— CHALLENGES —
(A) Reproduce word for word the stretch of the podcast transcript that begins with the words containing "And we’ve got" and ends with "circle in Australia.".
(B) Summarize the podcast transcript in two sentences.

— PROVIDED PASSAGE —

+++

It was a sign? I was like, “No.” And I remember you, you telling me like, “What are we eating?” Anyways, so The Maldives was super fun. And then, we spoke at We Are Podcast together.

CARL:

Right.

ANGELA:

And we’ve got quite a few mutual friends in this particular space. It is a bit of a small world like I was telling you before when I was at the conference couple of weeks ago. Your friend came up to me, and was like, “Hey, you know Carl?” Like, it really is, we are all are linked in some ways, somehow, in the way that we work in this entrepreneurial space.  

CARL:

Especially in Australia; it’s a small, small circle in Australia.

ANGELA:

So much small. And you have to do; you’ve got to be able to network and get along with everyone. And that’s what I love about Australia, is that it’s so small. Whereas, again in the US, there’s just so many different states; so many different people. Even politics plays a role in things, I think, over there. So it is; it’s a joy. So when I heard you at We Are Podcast; I was telling you this before we start recording. You do this diagram, which we are going to get into. And I pull this diagram out all the time to my VIP clients; when I go to conferences, to my peers. Because the way you explained about building a business that works for you really hit like; I’ve always kind of had it but it’s quite hard to explain to people. And that’s when I knew I needed to bring you on the podcast today; because listeners out there really need to be able to hear the wealth of knowledge that you have around about building a business that works without you.

But before we jump into that juicy conversation, I always ask my guest a particular question so that they can get to know a little bit about you from a personal side. And my question is, as I know you love reading. You’re quite analytical. And you are like constantly reading. And I want you to let us know, what is your all-time favourite go-to book that you just love?

CARL:

All-time favourite. I can tell you what I most recently read.

ANGELA:

Alright. Cool. Yes. That’s a good start.

CARL:

So that was, How to Be Rich by J. Paul Getty. It’s a book I’d actually bought many years ago; and started to read them, and then didn’t finish reading it. Until I watched the; there’s a movie, All For The Money, or something like that; where, J. Paul Getty, his grandson was, because I know J. Paul Getty, was, for a long time, one of the richest men in the world. And his grandson was kidnapped, and he refused to pay the ransom. So that’s what the movie was about. And it reminded me of the book. So I read that book; and I really, really quite enjoyed it. It’s not about how to get rich. It’s about when you are rich; the kind of mentality and how to think about things. And the thing I best took away from it was, how he thinks about the reason that you want to create wealth. It’s not about accumulating piles of cash. It’s about how you’re going to take and invest that back into the economy to ultimately increase everyone’s standard of living by employing more people, by investing in people’s ideas or technologies that improve the world. I just really liked the way he kind of put it in perspective. So that’s the most recent book I read. The best book…

ANGELA:

I guess it’s the one that you find that you quote often or you go back in reference. Or it was a foundational element of starting your business, or…

CARL:

Yes, look, I would say Billionaire in Training by Brad Sugars was…

ANGELA:

Okay.

+++

— PROVIDED MATERIAL —
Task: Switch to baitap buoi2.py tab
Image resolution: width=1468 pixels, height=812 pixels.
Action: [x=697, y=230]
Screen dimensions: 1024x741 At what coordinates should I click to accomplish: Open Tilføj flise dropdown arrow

+++

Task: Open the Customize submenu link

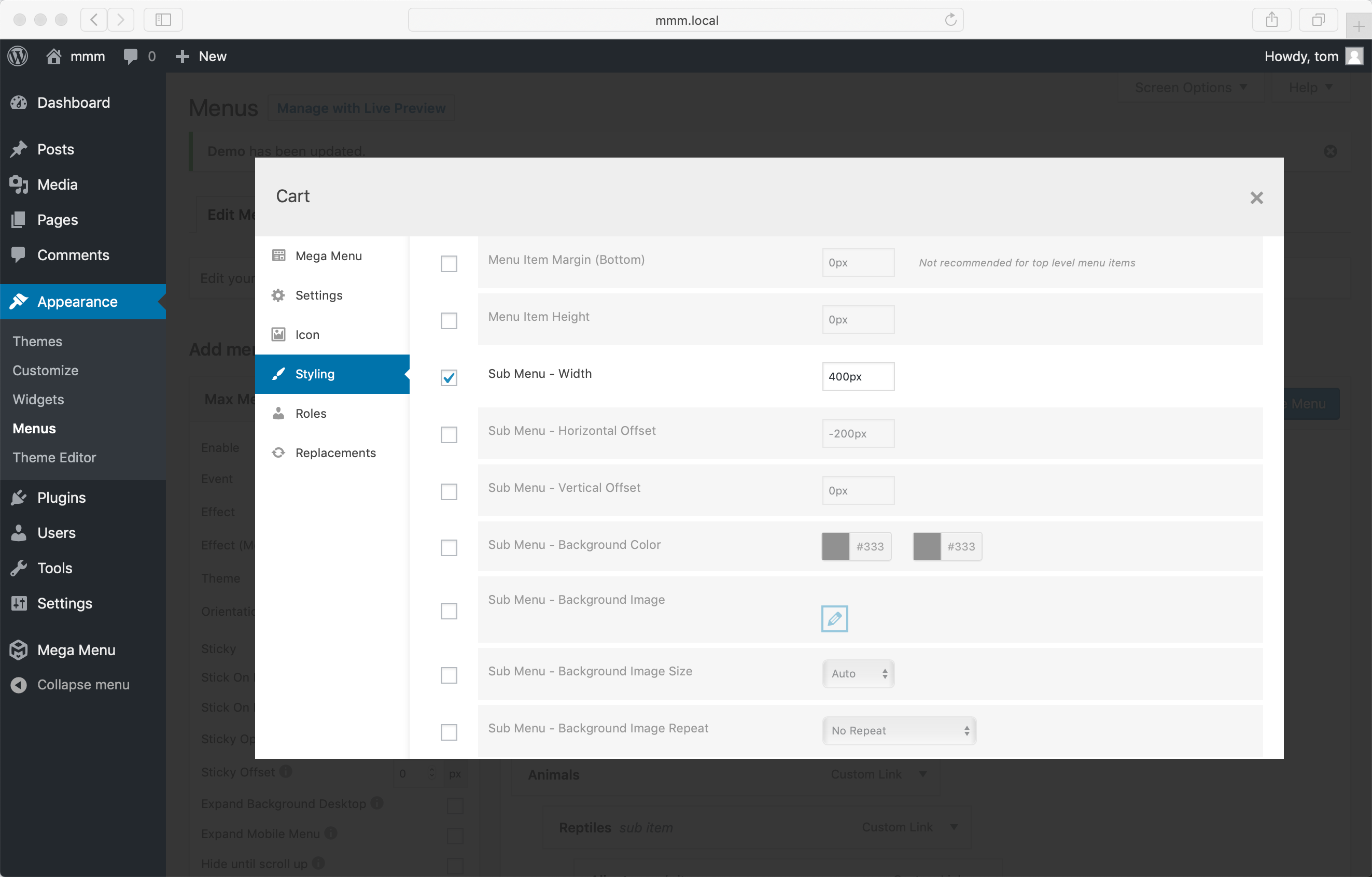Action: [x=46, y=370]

+++

— SOLUTIONS TO THE EXERCISE —
(A)
And we’ve got quite a few mutual friends in this particular space. It is a bit of a small world like I was telling you before when I was at the conference couple of weeks ago. Your friend came up to me, and was like, “Hey, you know Carl?” Like, it really is, we are all are linked in some ways, somehow, in the way that we work in this entrepreneurial space.  

CARL:

Especially in Australia; it’s a small, small circle in Australia.

(B) Angela and Carl note how small Australia's entrepreneurial circle is, and Angela explains that a diagram Carl presented at We Are Podcast, about building a business that works without its owner, led to Carl's invitation onto the podcast. Asked for a favorite book, Carl first describes recently reading How to Be Rich by J. Paul Getty, valuing its idea that wealth should be reinvested to raise everyone's standard of living, and then names Billionaire in Training by Brad Sugars.